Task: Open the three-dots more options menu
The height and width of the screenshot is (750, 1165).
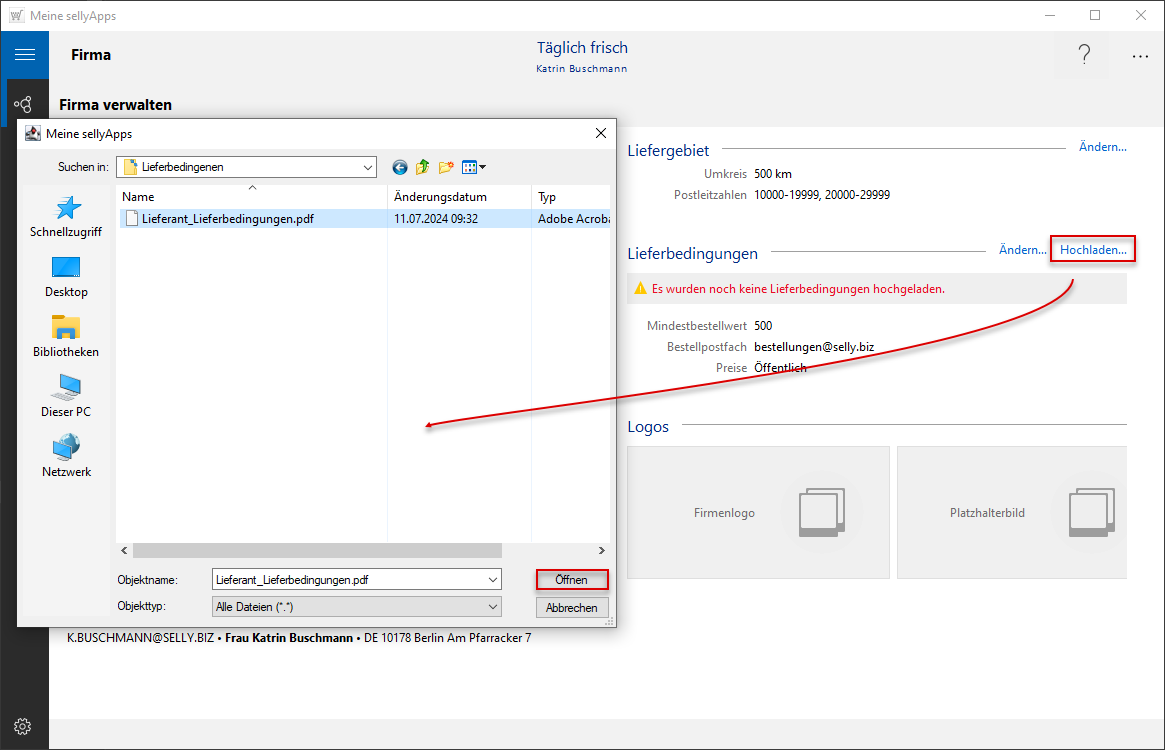Action: (1140, 57)
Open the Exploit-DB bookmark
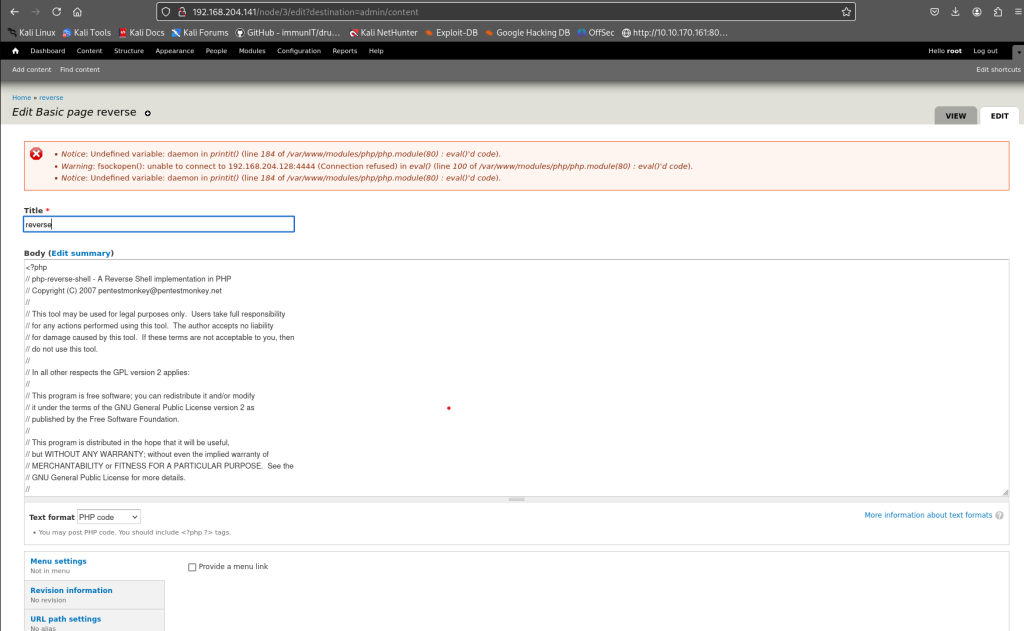 coord(449,32)
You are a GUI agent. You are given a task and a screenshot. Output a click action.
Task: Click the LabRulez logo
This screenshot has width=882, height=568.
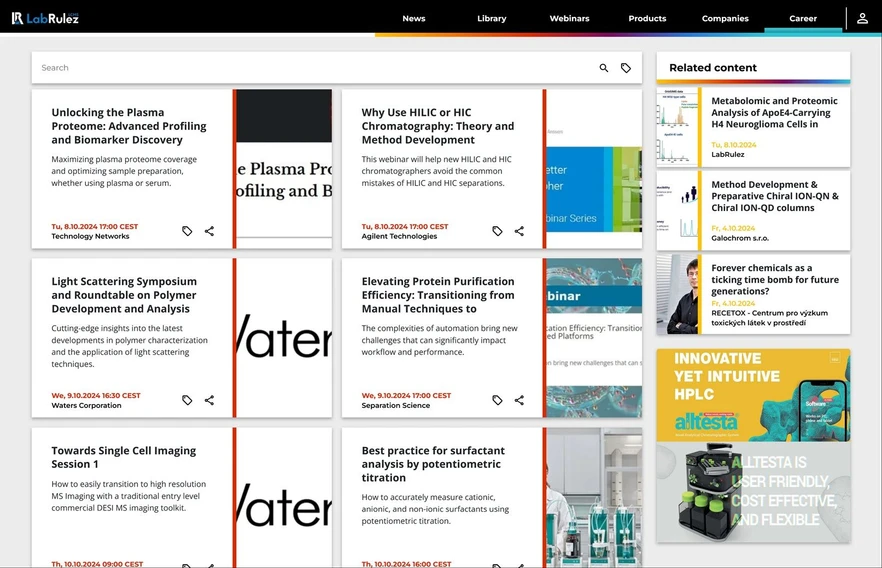pyautogui.click(x=45, y=18)
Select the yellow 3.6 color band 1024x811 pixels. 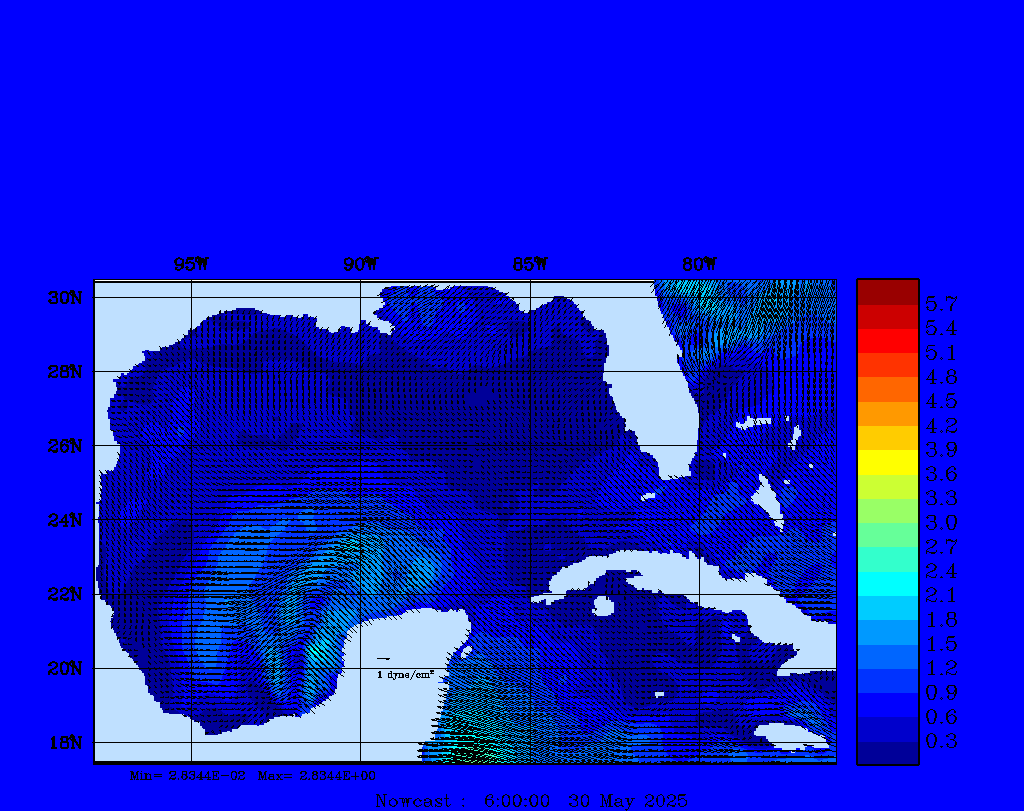pyautogui.click(x=887, y=462)
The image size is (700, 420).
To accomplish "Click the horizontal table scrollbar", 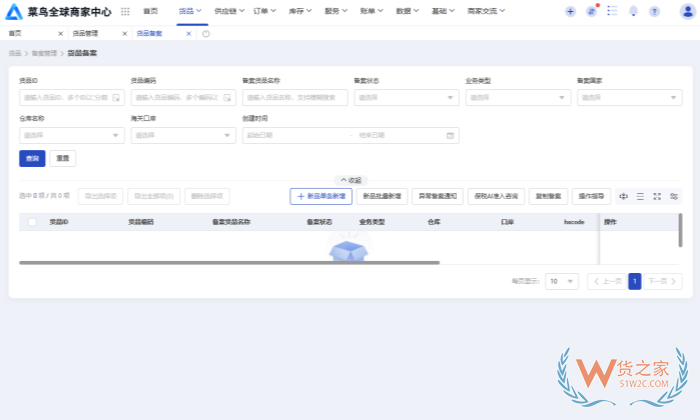I will [228, 263].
==================================================
-- YOUR TASK --
Begin at the first line of the data above and repeat each line exactly, stopping after the line containing "You are a GUI". Omit the pictures.

-- OUTPUT FOR THIS EXERCISE --
Task: Open the three-dots more options menu
The height and width of the screenshot is (750, 1165).
Action: (1140, 57)
Open the Exploit-DB bookmark
 coord(449,32)
You are a GUI agent. You are given a task and a screenshot. Output a click action.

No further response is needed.